▶ **GIVEN INFORMATION**:
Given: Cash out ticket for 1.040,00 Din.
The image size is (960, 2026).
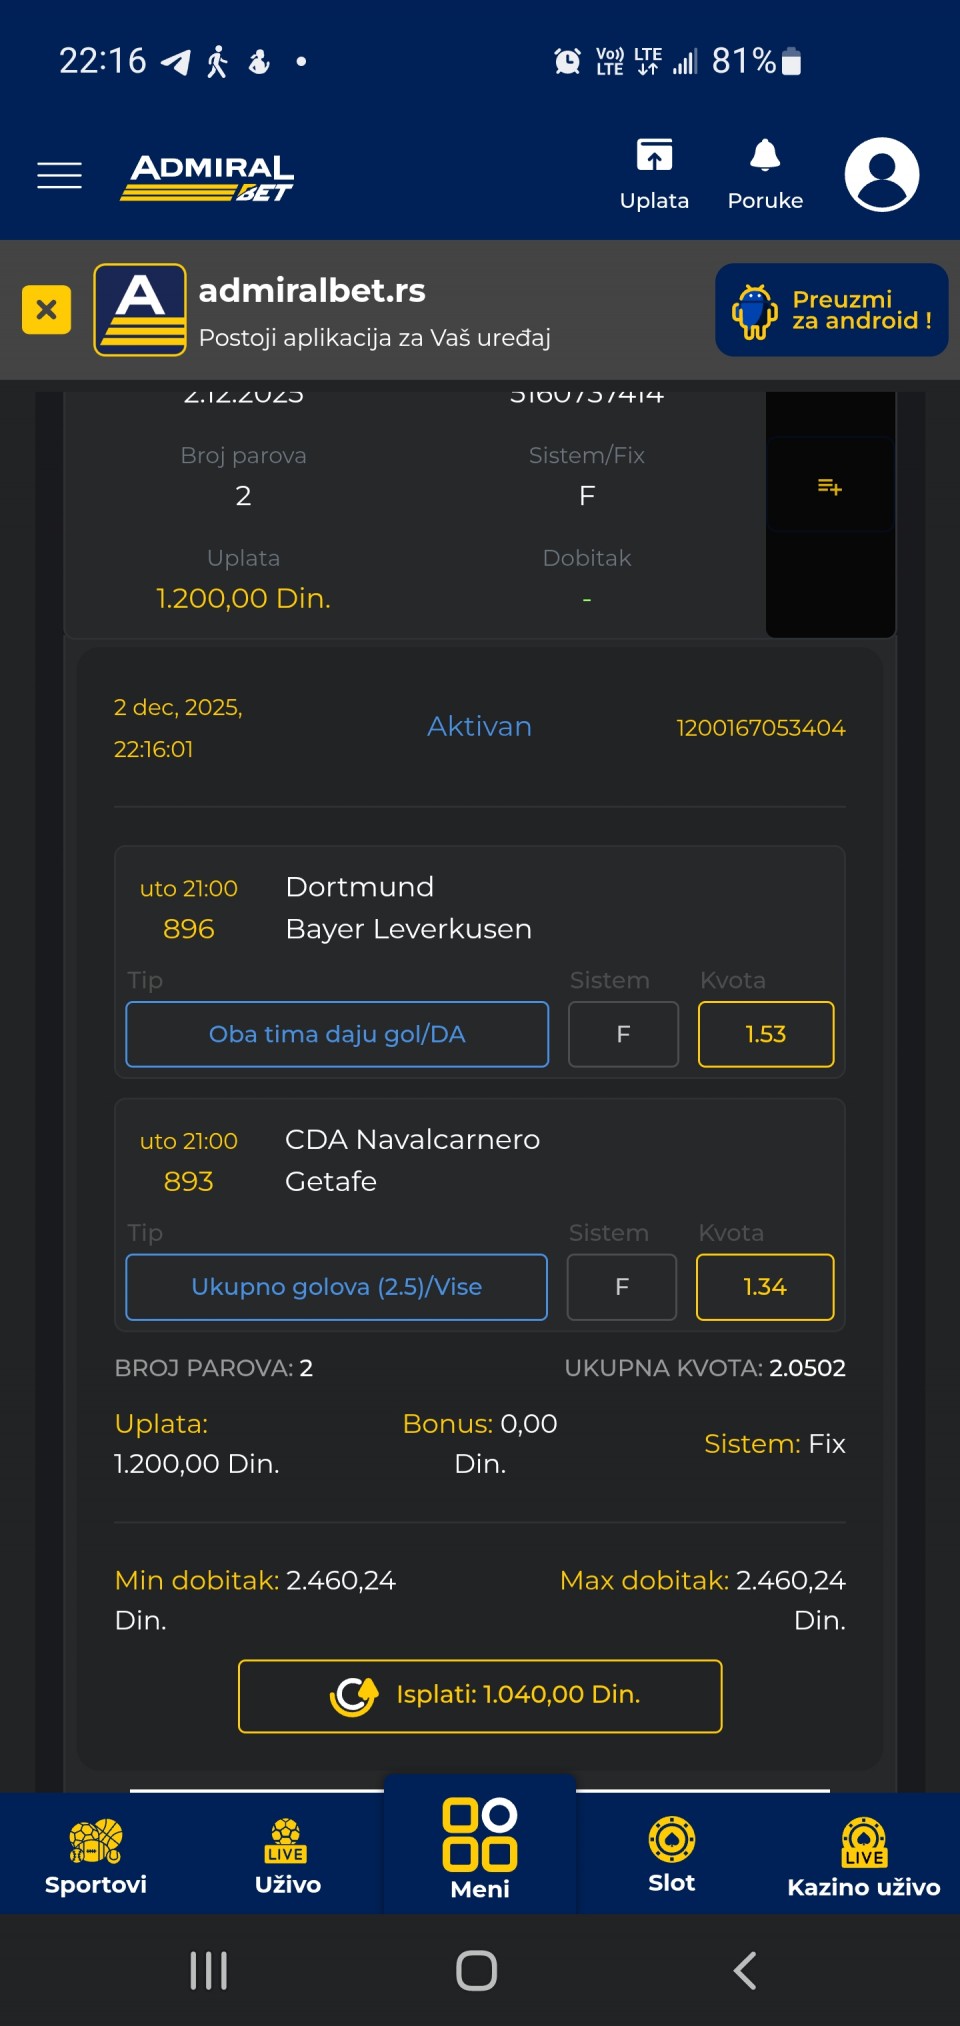Looking at the screenshot, I should pyautogui.click(x=480, y=1696).
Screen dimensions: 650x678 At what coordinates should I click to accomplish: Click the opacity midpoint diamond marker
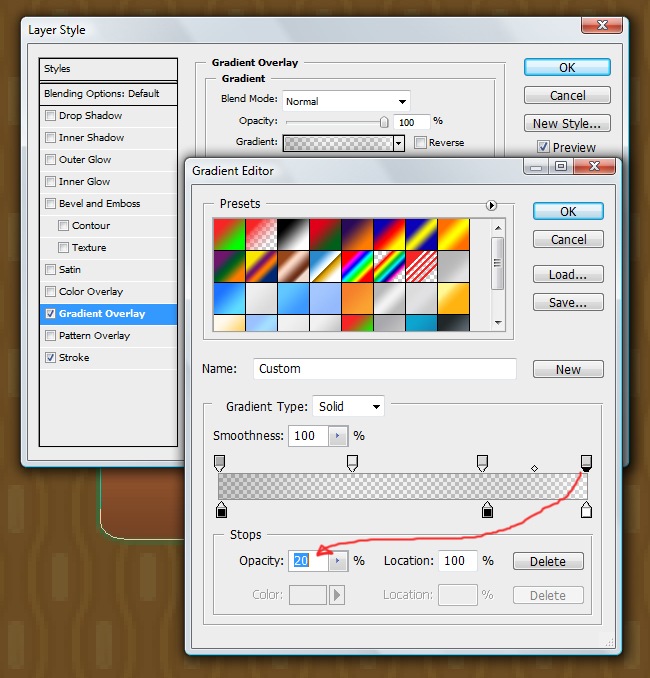point(534,468)
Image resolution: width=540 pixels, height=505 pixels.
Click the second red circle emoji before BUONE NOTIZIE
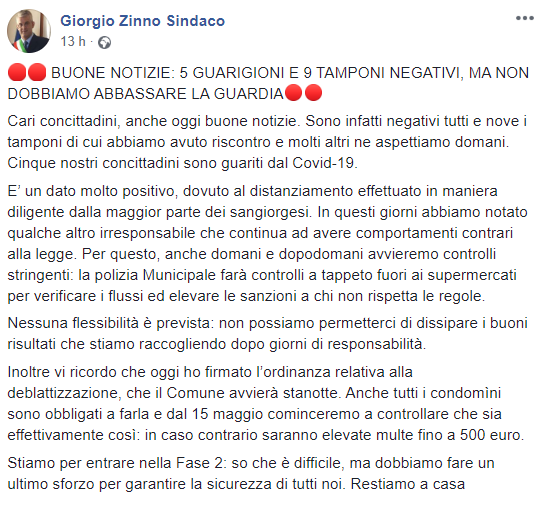(x=37, y=72)
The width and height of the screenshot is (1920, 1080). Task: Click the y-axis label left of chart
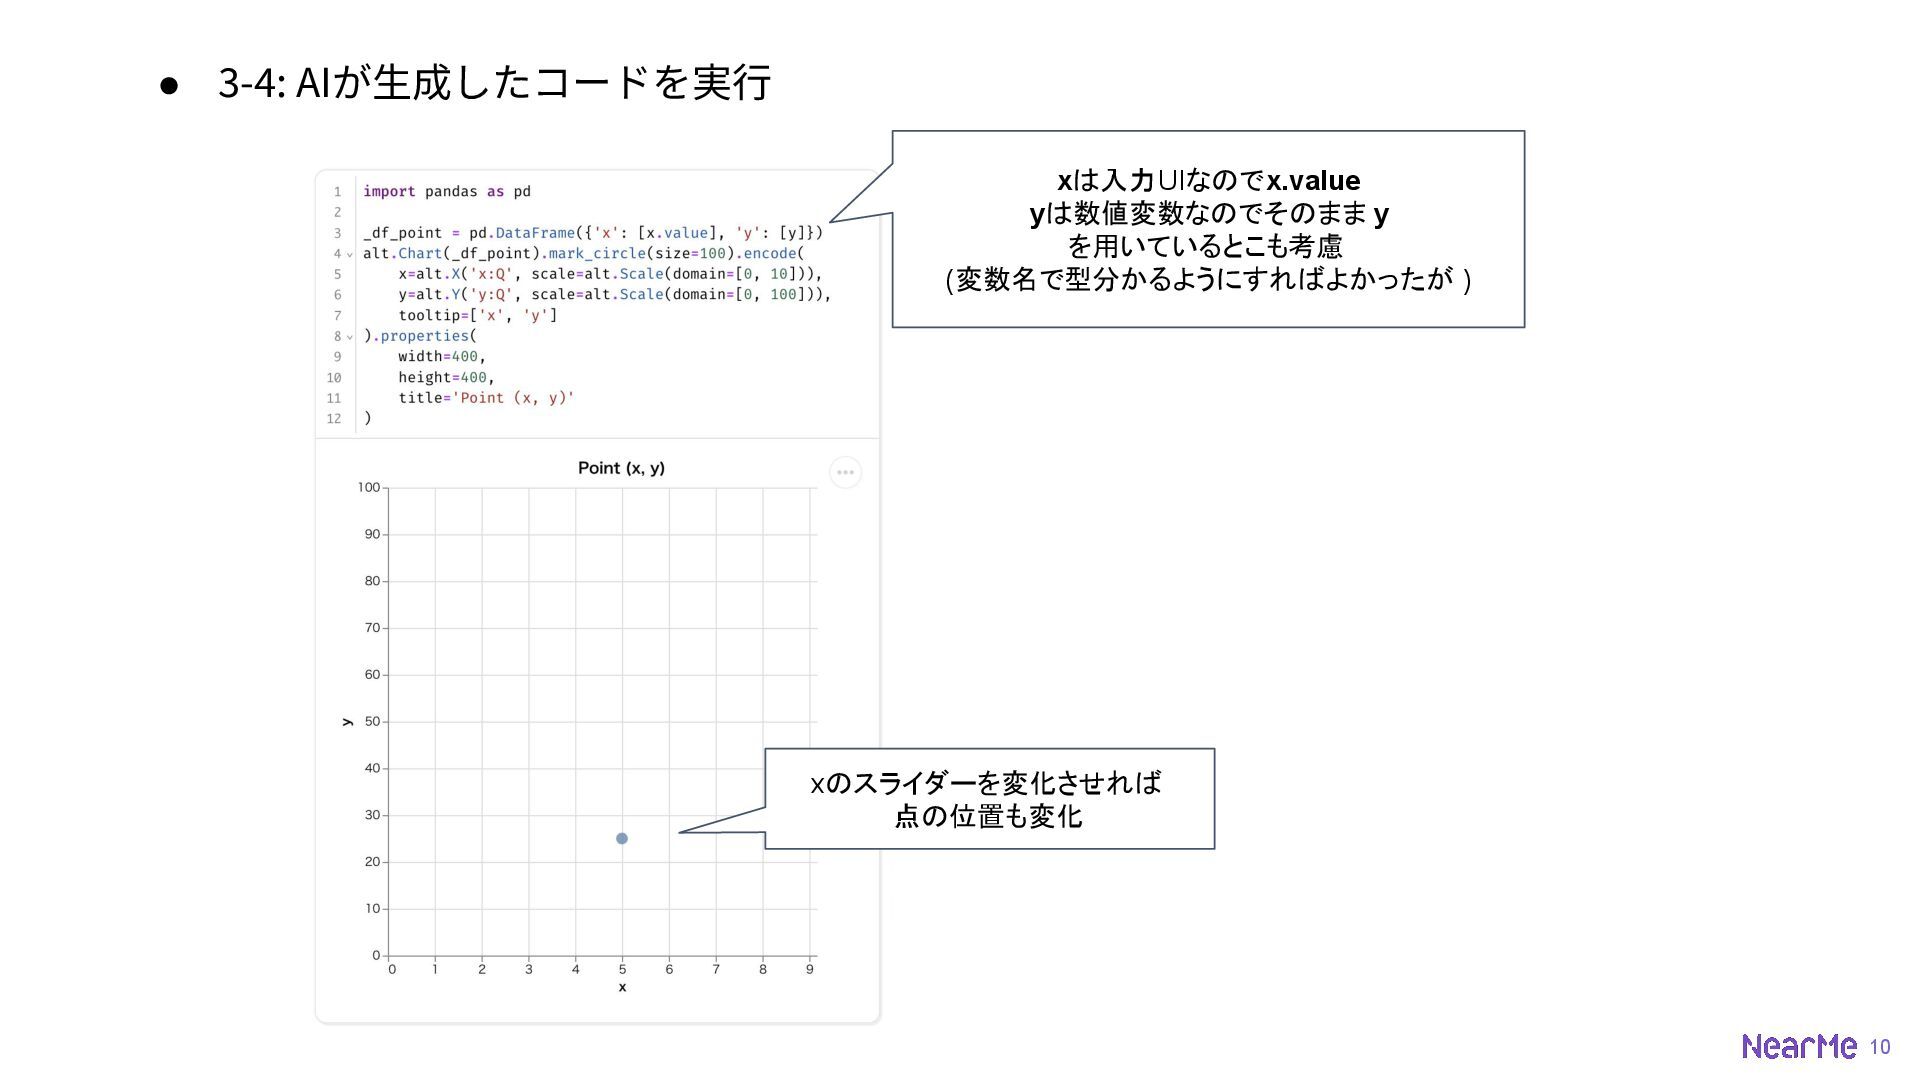[x=347, y=721]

▶ **GOAL**: Please transcribe every line of the listing above word for word, omitting the pictures.

▶ **WRITTEN SOLUTION**:
Given: Cash out ticket for 1.040,00 Din.
The image size is (960, 2026).
Looking at the screenshot, I should pyautogui.click(x=480, y=1696).
Screen dimensions: 650x678 At what coordinates should I click to accomplish: Click the opacity midpoint diamond marker
point(534,468)
Image resolution: width=540 pixels, height=505 pixels.
Click the second red circle emoji before BUONE NOTIZIE
(x=37, y=72)
The width and height of the screenshot is (1920, 1080). Task: Click the y-axis label left of chart
[x=347, y=721]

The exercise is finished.